Why Not Love America for its Beauty?

Posted Tuesday, Oct. 2, 2001, at 3:20 AM ET

There's only one patriotic song that consistently brings tears to my eyes, and it's "America the Beautiful." I will explain why in a moment. But first, allow me to rebut Alfred Gingold and Erik Tarloff's defenses of "God Bless America" and "The Star-Spangled Banner." (I'll address Josh Daniel's defense of "This Land Is Your Land," which I find much harder to knock down, in my next entry.)

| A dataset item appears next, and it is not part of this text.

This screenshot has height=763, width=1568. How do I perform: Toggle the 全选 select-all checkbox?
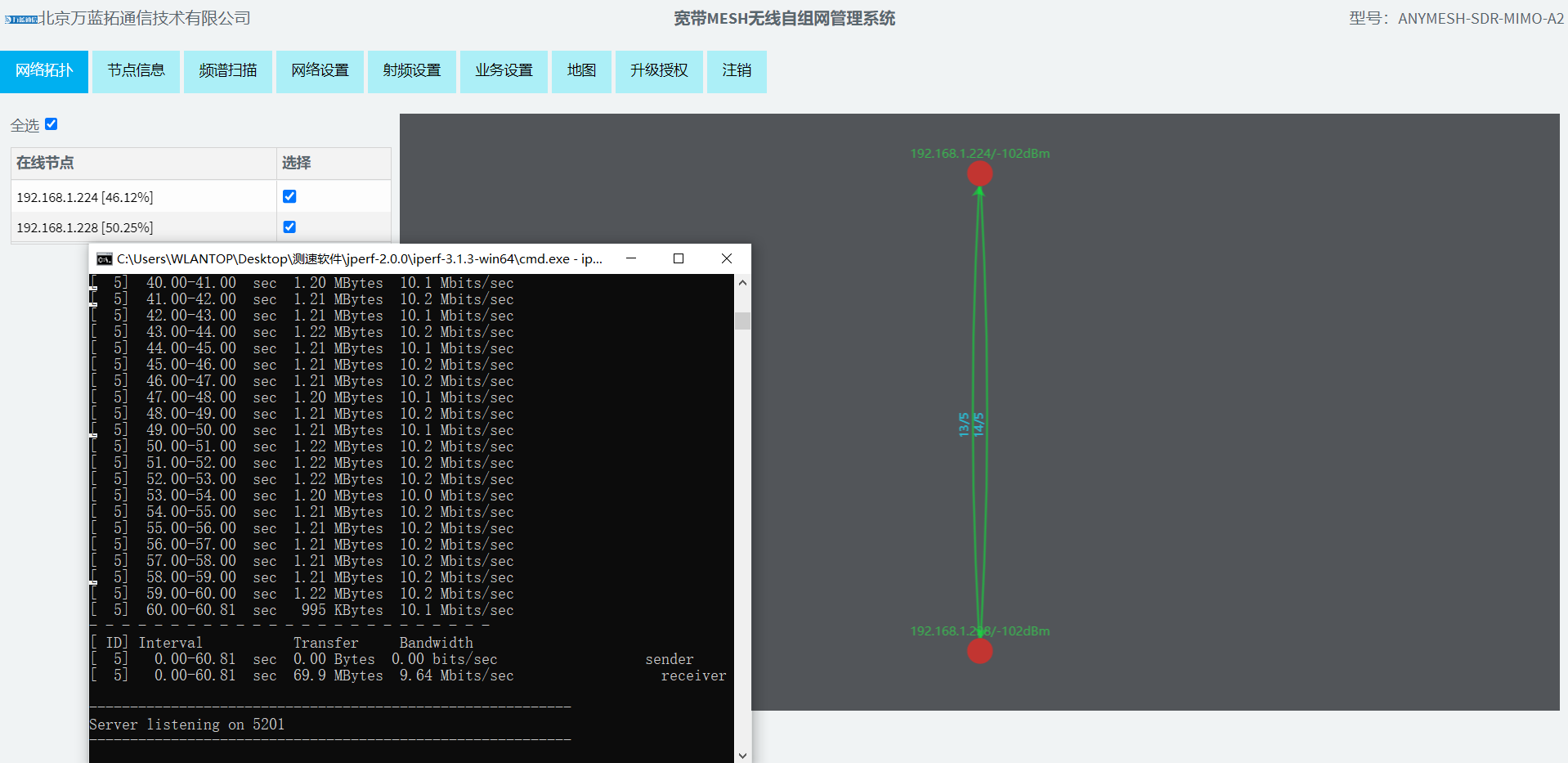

In re "God Bless America": Irving Berlin is one of the great hard cases, creator of some of the most beautiful as well as some of the most kitschy entries in the American songbook. Among Berlin's triumphs I'd list "Isn't This A Lovely Day," "Puttin' On the Ritz," and "Top Hat." Among the dogs are…well, "White Christmas," "Easter Parade," and "God Bless America." As Alfred notes, "White Christmas" and "Easter Parade" are wildly popular and emphatically secular. These leave Berlin highly vulnerable to the accusation of having dumbed Christianity down, which must be held against him in any serious aesthetic reckoning. (In his novel Operation Shylock, Philip Roth has some fun with the idea that Berlin's secularizing of Christmas and Easter ought to make him a Jewish hero.) "God Bless America," on the other hand, is a song about a secular subject (love of country) that insists on putting God at stage center. It's probably unavoidable that the word "God" is going to appear in any mainstream patriotic song about America, but does "God" really have to be the first word? Even if you set church-state concerns aside and buy Alfred's notion that this is a nondenominational "civic god," it's always seemed to me that there was something annoying, even vaguely sacrilegious, about the way Berlin's song bosses Him around. ("Stand beside her, and guide her," etc.) Taken together, Berlin's "White Christmas," "Easter Parade," and "God Bless America" foster an unhealthy confusion about what to render unto Caesar and what to render unto God.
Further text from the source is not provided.